A friend gave me a vintage book for Christmas, the
delightful, Turned Funny, by
Celestine Sibley. Those of you who live in the south remember the morning paper, The
Atlanta Constitution, which later
combined with the Atlanta Journal to form the AJC.
Sibley was a reporter with the Constitution and also wrote a
daily column. Additionally, she wrote for the Atlanta Magazine, a Sunday
insert. Someone told me that she might have written for as many as seven
different pennames for the magazine, probably writing a great percentage of the
articles that appeared in its pages. So, as you can see, her daily work was demanding.
It doesn’t seem she’d have time for anything else in
addition to raising her children. Somehow, though, she managed to turn out
twenty-five books.
Seriously.
And it started with a piece of advice she received from a friend to work on
a book just fifteen minutes a day. Sibley said it was the best writing advice she ever received.
Most writers I know have trouble getting started.
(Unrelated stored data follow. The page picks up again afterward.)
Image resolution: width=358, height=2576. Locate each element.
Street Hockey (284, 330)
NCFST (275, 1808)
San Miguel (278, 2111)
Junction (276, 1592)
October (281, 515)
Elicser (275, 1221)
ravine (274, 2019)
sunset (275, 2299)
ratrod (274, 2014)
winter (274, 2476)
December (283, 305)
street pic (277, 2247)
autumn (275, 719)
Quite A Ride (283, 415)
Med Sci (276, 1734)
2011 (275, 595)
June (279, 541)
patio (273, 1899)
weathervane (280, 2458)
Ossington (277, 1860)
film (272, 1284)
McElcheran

We’ll
scrub baseboards, clean out the dryer lint trap, organize our sock drawer,
anything to avoid beginning work. I don’t understand it either, but I do it.
Maybe it’s the fear that we don’t have anything to give, that we’re just
imposters. Or maybe, we’re by nature procrastinators. I don’t know, but it’s
almost universal.
Other people who long to write a book say they don’t have
time. But they have fifteen minutes. Everyone has fifteen minutes. And big things
can come when you combine all those fifteen minutes together. Say you’re only
able to write a thousand words a week at fifteen minutes a day. If you do the
math, you’ll find it adds up to 52,000 words a year. That’s a book, my friend.
And that’s what Sibley did.
She took the advice, gave the fifteen minutes a day, and
produced a novel. Later for one of her books she combined articles she’d only
been paid twenty-five dollars apiece for at the Atlanta Magazine with other
stories she wrote into a book called Christmas in Georgia, and it sold so well,
it moved her editor to the helm of his publishing house.
She died years ago, but I can still see her face in my mind’s
eye above that daily newspaper column. It serves as inspiration to me, that
little things add up.
Reminds me of these words, “Do not despise these small
beginnings . . .” (Zechariah 4:10 NLT).
So don’t. Make a contract with yourself to spend fifteen
minutes a day on a big project and watch it bloom right in front of you. Let me
know how you’re doing. I’ll be cheering you on.